Zyprexa ODT (Olanzapine) Dosing Guidelines
The typical starting dose for Zyprexa ODT (olanzapine orally disintegrating tablet) is 5-10 mg once daily, with a recommended dosage range of 2.5-20 mg per day depending on the clinical indication and patient characteristics.
Dosing by Indication
Schizophrenia and Related Psychoses
- Initial dose: 5-10 mg once daily
- Maintenance dose: 10-20 mg once daily
- Maximum dose: 20 mg daily
- Efficacy: Onset typically within 1-2 weeks 1
Delirium Management
- Initial dose: 2.5-5 mg ODT once daily (usually at bedtime)

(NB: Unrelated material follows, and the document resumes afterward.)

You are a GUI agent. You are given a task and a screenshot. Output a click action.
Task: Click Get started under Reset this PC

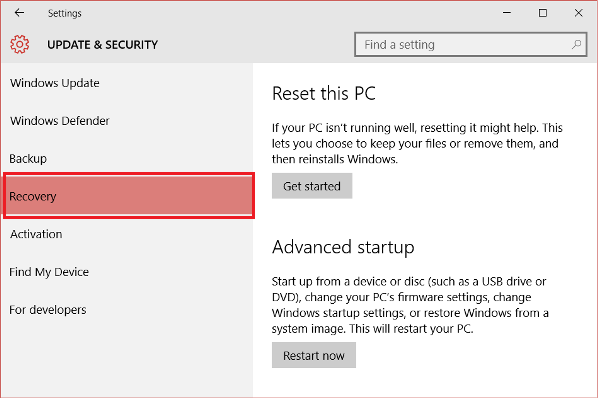[x=312, y=186]
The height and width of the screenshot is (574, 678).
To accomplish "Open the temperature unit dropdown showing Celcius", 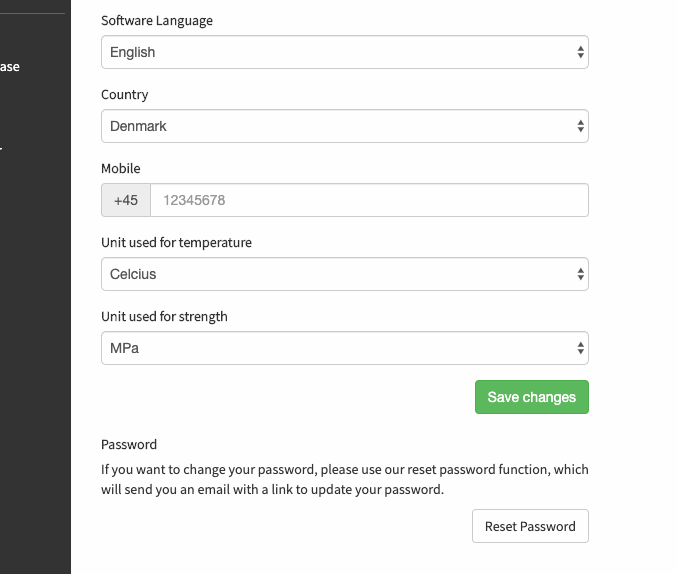I will pyautogui.click(x=345, y=274).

- Dose adjustment: Can be increased as needed for symptom control
- Special populations: Reduce dose in older patients and those with hepatic impairment 2
Acute Agitation
- Initial dose: 5-10 mg ODT
- Dosing interval: Can be repeated as needed (clinical trials have used doses ranging from 2.5-10 mg) 2
Dosing Considerations for Special Populations
Elderly Patients
- Starting dose: 2.5-5 mg once daily
- Titration: Slower titration recommended
- Rationale: Increased sensitivity to medication effects and higher risk of adverse events 2
Hepatic Impairment
- Dose reduction: Start with lower doses (2.5-5 mg)

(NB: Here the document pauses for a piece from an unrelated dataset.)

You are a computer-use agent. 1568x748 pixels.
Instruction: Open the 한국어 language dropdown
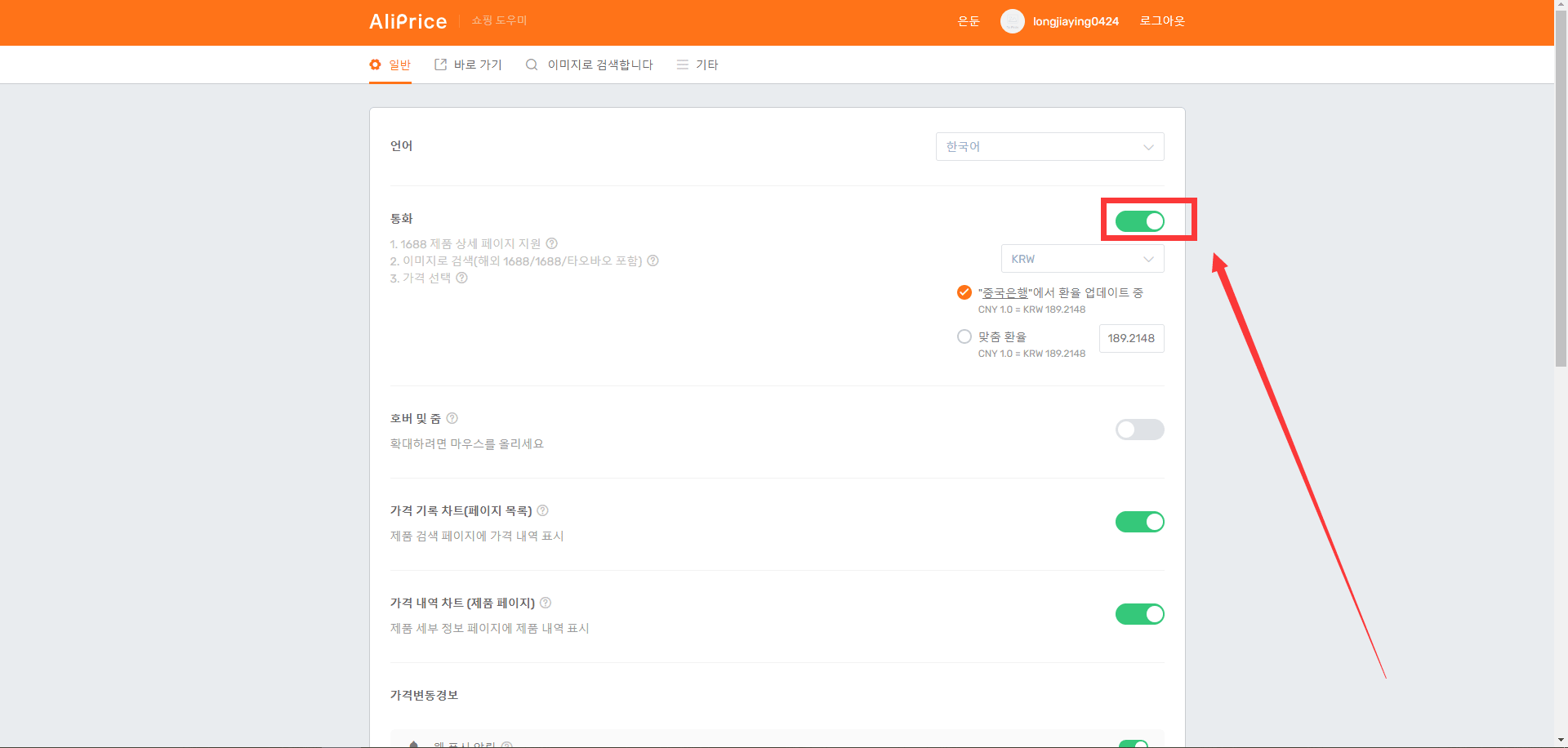(x=1050, y=147)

- Monitoring: More frequent monitoring for side effects recommended 2
Administration Guidelines
ODT formulation:
- Place tablet on tongue
- Allow to dissolve completely
- No water needed
- Can be taken with or without food
Timing:
- Often administered at bedtime to minimize daytime sedation
- For scheduled dosing, consistent timing improves efficacy
Monitoring and Side Effect Management
Common Side Effects
- Sedation/somnolence (most common)
- Weight gain (occurs in approximately 40% of patients) 3
- Dry mouth
- Increased appetite
Serious Adverse Effects to Monitor
- Metabolic effects (long-term use)
- Risk of oversedation when combined with benzodiazepines 2
- Transient increases in liver enzymes (usually clinically insignificant) 4
Clinical Pearls
- The ODT formulation is particularly useful for patients with difficulty swallowing or those who might try to "cheek" standard tablets
- Unlike clozapine, olanzapine does not cause agranulocytosis and does not require blood monitoring 4
- Unlike some other antipsychotics, olanzapine has minimal effect on QTc interval 3
- Efficacy has been demonstrated for treatment periods up to 1 year 1
Common Pitfalls to Avoid
- Starting with too high a dose in elderly patients - can lead to excessive sedation and falls
- Combining with benzodiazepines without caution - increased risk of oversedation and respiratory depression 2
- Inadequate monitoring for weight gain - significant weight gain can occur, especially with higher starting doses 3
- Failure to reduce dose in hepatic impairment - can lead to increased side effects
Olanzapine ODT provides the same efficacy as standard olanzapine tablets but with the advantage of rapid dissolution for patients who have difficulty swallowing or when compliance is a concern.